Competition regulator wants to give owner-drivers in Adelaide the power to collectively bargain.

 

Independent Contractors Australia (ICA) faces seeing the Australia Competition and Consumer Commission (ACCC) allowing another collective bargaining agreement between Toll and the Transport Workers Union.

The development in South Australia comes 18 months after the ICA listed a series of objections following evidence at the Royal Commission into Trade Union Governance and Corruption in July last year.

Those objections were focused against a Queensland deal and went to the Australian Competition Tribunal but were found to have failed to reach a threshold where competition in the fragmented transport and logistics market was curtailed sufficiently for action.

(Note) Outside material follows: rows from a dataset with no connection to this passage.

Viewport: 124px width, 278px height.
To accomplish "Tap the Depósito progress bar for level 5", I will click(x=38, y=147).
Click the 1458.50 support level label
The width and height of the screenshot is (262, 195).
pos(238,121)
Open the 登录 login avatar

Now the ACCC proposes to authorise the TWU and its owner-driver members around Adelaide bargain as a group with Toll for freight-courier contracts, with its reasoning directed at ICA objections.

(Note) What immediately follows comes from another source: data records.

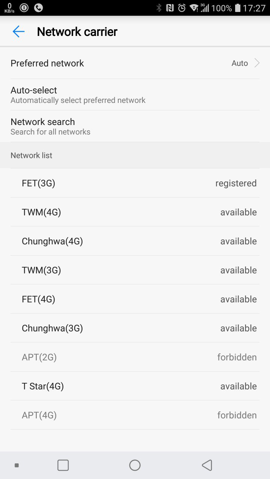The height and width of the screenshot is (479, 270).
Task: Select the TWM(4G) network
Action: [x=135, y=212]
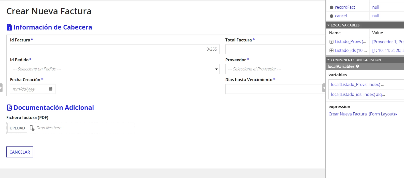This screenshot has width=404, height=178.
Task: Collapse the LOCAL VARIABLES section
Action: (328, 25)
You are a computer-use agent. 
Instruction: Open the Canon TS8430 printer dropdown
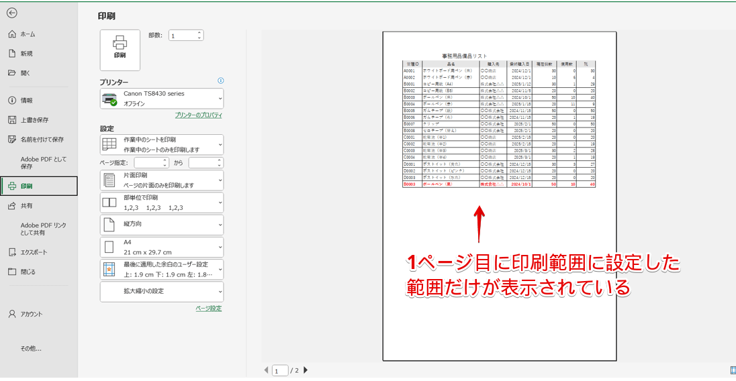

The ACCC notes the ICA considers that unions should not be able to lodge applications for authorisation for collective bargaining because they are expressly prevented from doing so under an alternative process called ‘notification’.

“The legislation does not prevent unions from lodging a collective bargaining authorisation application,” ACCC chairman Rod Sims says.

“Unlike collective bargaining notifications, the authorisation regime does not have limitations on who can use it and in what circumstances it can be used.”

ICA was also concerned that the TWU and Toll are not fit and proper organisations to be granted authority to collectively bargain, in light of the Royal Commission testimony.

ICA’s concerns included that the TWU created arrangements with some companies and then sought to enforce them on others.

“The proposed authorisation is limited to voluntary negotiations to establish new courier contracts at Toll’s South Australian depots,” Sims says.

“Any attempt by TWU’s SA members to collectively negotiate with organisations other than Toll is beyond the scope of the proposed authorisation.”

The ACCC has also granted interim authorisation for the union and its members to start negotiations with Toll, on the basis that no contracts would be entered into until the ACCC issues its final determination.

There is scope for more objections as the ACCC is seeking submissions on its draft determination before making a final decision.

Authorisation provides statutory protection from court action for conduct that might otherwise raise concerns under the competition provisions of the Competition and Consumer Act 2010 (Cth).

Broadly, the ACCC may grant an authorisation when it is satisfied that the public benefit from the conduct outweighs any public detriment.